IFCS Repository: Benchmarking studies on supervised classification methods

Benchmarking studies on supervised classification methods

Downloads: benchmarking_literature.arff, benchmarking_literature.csv, benchmarking_literature.RData

If you use this data set in publications please cite
A.-L. Boulesteix, S. Lauer, M. Eugster, 2013. A plea for neutral comparison studies in computational sciences. PLoS One 8(4):e61562.

Summary of the data

Contributor:: Anne-Laure Boulesteix
Source:: M.Sc. Sabine Lauer sabine.lauer@tu-dortmund.de Technical University Dortmund, Germany
License:: PDDL

General information about the data

Abstract:

This dataset describes the benchmarking experiments comparing supervised classification methods performed in 59 articles published in 7 computational journals from 2010 to 2012.

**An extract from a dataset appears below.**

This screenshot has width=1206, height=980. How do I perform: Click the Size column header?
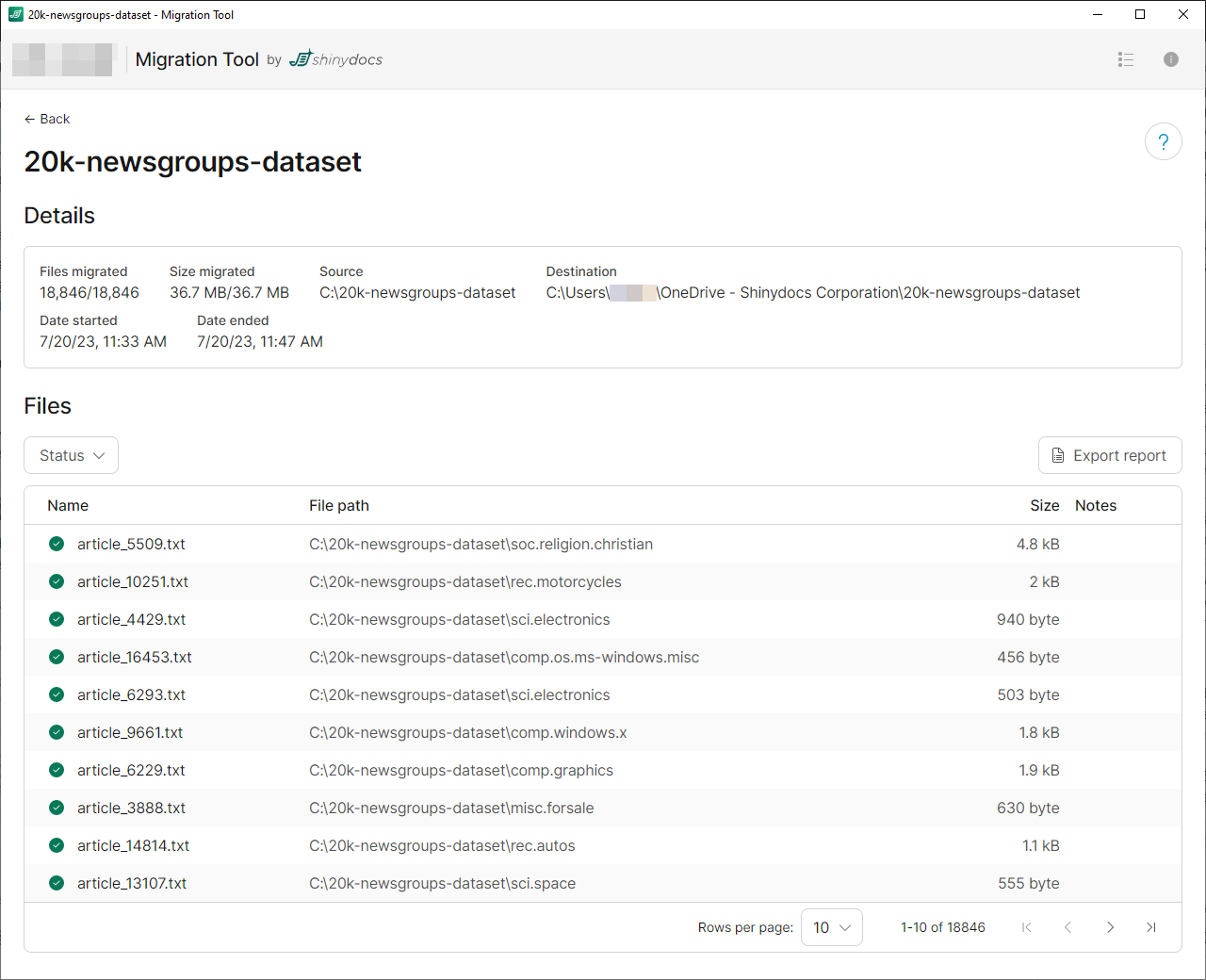coord(1044,506)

Subject matter background:

The goal was to get a picture of current practice of benchmarking experiments with real data in several disciplines within computational sciences (bioinformatics, computational statistics, machine learning), with a special focus on the extent of the experiments (number of datasets, number of compared methods, etc) and neutrality (e.g., does the article introduce a new method or is the comparison study the main topic).

Data structure:

object x variables data matrix

Data objects and variables:

The objects are the articles.

The issue (v2) should not be included in the clustering.

It is possible to consider the journal (v1) or the discipline (v17) as external variables.

Data values:

v1 journal ("BIOINF"=Bioinformatics, "BMCB"=BMC Bioinformatics, "CS"=Computational Statistics, "CSDA"=Computational Statistics & Data Analysis, "JMLR"=Journal Of Machine Learning Research, "JCGS"=Journal of Computational and Graphical Statistics, "MACHL"=Machine Learning)

v2 issue

v3 comparison study of 2 or more methods (yes/no)

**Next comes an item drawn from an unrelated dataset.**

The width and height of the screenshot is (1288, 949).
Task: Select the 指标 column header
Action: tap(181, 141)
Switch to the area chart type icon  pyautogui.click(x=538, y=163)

v4 evaluation on real data (yes/no)

v5 satisfies comparison study and evaluation on real data (yes/no)

v6 number of data sets (integer)

v7 number of considered methods / variants (integer)

v8 number of accuracy measures (integer)

v9 new method? (1=yes, 0=no) v10 have the authors (cumulatively) published three or more methods on one of the used methods included in the comparison? (yes/no)

v11 clear winner(s)? (yes/no)

v12 new method belongs to winners ? (yes/no)

v13 winners mentioned in abstract ? (yes/no)

v14 negative result (yes/no)

v15 if new method, results presented for several methods ? (yes/no)

v16 simulation included ? (yes/no)

v17 discipline ("BI"=bioinformatics, "CS"=computational statistics, "ML"=machine learning)

v18 winner categories (1 = clear winner , 2 = competitor with advantages, 3 = competitor without advantages (or drawbacks))

v19 new method or comparison ("new method", "comparison")

There are missing values in:

- v10 if the information was not found during our search

- v12 if no new method is presented

- v15 if no new method is presented or if there is no clear winner

- v18 if there is no clear winner

Preprocessing:

No special pre-processing is required.

URLs:

http://www.ibe.med.uni-muenchen.de/organisation/mitarbeiter/020_professuren/boulesteix/plea2013/index.html

External criteria for clustering quality

External variable that represents the underlying true clustering: The journal (v1) or the discipline (v17) may be considered as external variables. But it is also possible to take a different view and use them in the clustering.
If they are used as external variables, it is not expected that the clustering will correspond exactly to v1 or v17.
Substantive justification: It is likely that journals/disciplines each have their own culture regarding benchmarking experiment. But exceptions are common.